Remember how I said that the baby can feel your emotions? So can your girlfriend, it's like a BPD superpower. Every movement of your face, your body language, your vocal tone, it's sending signals on how you're feeling in the moment. Your girlfriend picks up on all of it so if you're saying, "I love you" but your face says, "I'd rather be anywhere but here", then she's going to believe your body language.
So if it gets to be too much, walk away. Tell her that you love her and you don't want to argue about anything, and you'll be back in xx minutes.
As you learn to better communicate with your girlfriend, things will probably get worse before they get better. And at times, you will make huge mistakes that leads to an all-out screaming match. That's okay, you're human.

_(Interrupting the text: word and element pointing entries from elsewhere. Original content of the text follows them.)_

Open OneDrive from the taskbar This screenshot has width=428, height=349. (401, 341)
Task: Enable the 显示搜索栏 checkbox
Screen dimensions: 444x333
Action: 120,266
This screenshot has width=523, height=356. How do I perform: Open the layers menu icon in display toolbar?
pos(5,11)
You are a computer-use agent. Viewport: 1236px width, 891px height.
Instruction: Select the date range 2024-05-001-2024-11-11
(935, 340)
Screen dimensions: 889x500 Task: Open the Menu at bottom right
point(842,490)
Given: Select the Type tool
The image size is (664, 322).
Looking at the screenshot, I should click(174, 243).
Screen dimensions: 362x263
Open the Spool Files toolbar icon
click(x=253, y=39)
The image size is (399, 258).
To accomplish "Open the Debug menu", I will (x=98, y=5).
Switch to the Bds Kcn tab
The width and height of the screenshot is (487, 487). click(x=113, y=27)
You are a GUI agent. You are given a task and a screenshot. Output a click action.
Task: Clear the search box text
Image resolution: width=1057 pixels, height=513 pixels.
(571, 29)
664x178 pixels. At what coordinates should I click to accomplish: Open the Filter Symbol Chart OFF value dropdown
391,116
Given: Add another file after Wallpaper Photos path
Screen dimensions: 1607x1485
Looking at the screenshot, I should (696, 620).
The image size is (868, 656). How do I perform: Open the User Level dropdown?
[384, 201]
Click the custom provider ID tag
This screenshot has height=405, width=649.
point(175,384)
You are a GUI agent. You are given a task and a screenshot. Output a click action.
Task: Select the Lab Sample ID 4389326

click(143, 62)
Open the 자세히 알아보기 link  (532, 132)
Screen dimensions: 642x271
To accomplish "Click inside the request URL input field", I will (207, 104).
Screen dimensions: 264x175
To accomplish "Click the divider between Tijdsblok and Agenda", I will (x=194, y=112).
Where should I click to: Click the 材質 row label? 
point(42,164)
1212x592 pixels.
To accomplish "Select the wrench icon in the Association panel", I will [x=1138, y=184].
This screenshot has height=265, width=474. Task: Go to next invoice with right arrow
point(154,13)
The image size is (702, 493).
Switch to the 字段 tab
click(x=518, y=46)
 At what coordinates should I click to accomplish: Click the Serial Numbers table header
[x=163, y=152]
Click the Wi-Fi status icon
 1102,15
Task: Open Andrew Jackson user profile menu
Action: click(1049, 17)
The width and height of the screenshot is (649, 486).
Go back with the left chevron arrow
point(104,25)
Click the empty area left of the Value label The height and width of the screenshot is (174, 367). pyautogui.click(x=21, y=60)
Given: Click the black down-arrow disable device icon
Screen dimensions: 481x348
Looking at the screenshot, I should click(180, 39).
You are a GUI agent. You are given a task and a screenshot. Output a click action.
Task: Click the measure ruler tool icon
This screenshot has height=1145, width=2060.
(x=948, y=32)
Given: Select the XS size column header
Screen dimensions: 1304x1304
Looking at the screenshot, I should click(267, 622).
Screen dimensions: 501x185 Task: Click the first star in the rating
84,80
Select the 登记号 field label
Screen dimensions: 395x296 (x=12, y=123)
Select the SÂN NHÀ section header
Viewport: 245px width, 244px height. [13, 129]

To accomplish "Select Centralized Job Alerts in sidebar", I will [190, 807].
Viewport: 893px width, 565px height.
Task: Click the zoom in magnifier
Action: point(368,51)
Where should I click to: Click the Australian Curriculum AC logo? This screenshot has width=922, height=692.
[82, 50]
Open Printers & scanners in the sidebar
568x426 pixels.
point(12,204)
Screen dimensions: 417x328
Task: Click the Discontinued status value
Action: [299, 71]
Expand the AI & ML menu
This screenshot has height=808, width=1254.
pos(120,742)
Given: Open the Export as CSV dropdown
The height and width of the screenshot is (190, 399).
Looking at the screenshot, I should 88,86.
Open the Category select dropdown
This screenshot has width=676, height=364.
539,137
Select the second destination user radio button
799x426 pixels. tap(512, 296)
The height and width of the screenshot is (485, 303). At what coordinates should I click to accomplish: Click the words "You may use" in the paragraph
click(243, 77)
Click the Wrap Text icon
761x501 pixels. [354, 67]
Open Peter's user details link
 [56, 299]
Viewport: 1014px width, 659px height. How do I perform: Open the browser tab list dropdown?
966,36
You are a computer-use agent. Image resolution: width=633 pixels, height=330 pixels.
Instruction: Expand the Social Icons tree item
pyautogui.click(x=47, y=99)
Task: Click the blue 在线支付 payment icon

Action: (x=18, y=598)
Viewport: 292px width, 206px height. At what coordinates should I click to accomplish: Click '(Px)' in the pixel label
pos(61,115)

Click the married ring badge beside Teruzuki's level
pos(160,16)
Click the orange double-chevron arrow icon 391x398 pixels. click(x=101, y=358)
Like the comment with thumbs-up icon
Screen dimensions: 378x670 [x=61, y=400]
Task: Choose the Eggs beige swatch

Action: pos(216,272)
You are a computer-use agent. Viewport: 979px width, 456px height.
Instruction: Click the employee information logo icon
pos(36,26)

We all mess up from time to time and these relationships can be extremely unfair. Either you can figure it out or you won't, but it's good you're trying at least. So give yourself some credit.
Also, accept that so much of what she says when she's emotional are just empty words meant to make her feel better in the moment by blaming someone else. She doesn't mean most of it. And while it would be great if she didn't say those things in the first place, you still have some control in how you react. It might be helpful to think about therapy for yourself or a local mental health group, just to have people close that can relate to this. You have us as well, which is why I'm so glad you posted.
Let me know if any of that resonates!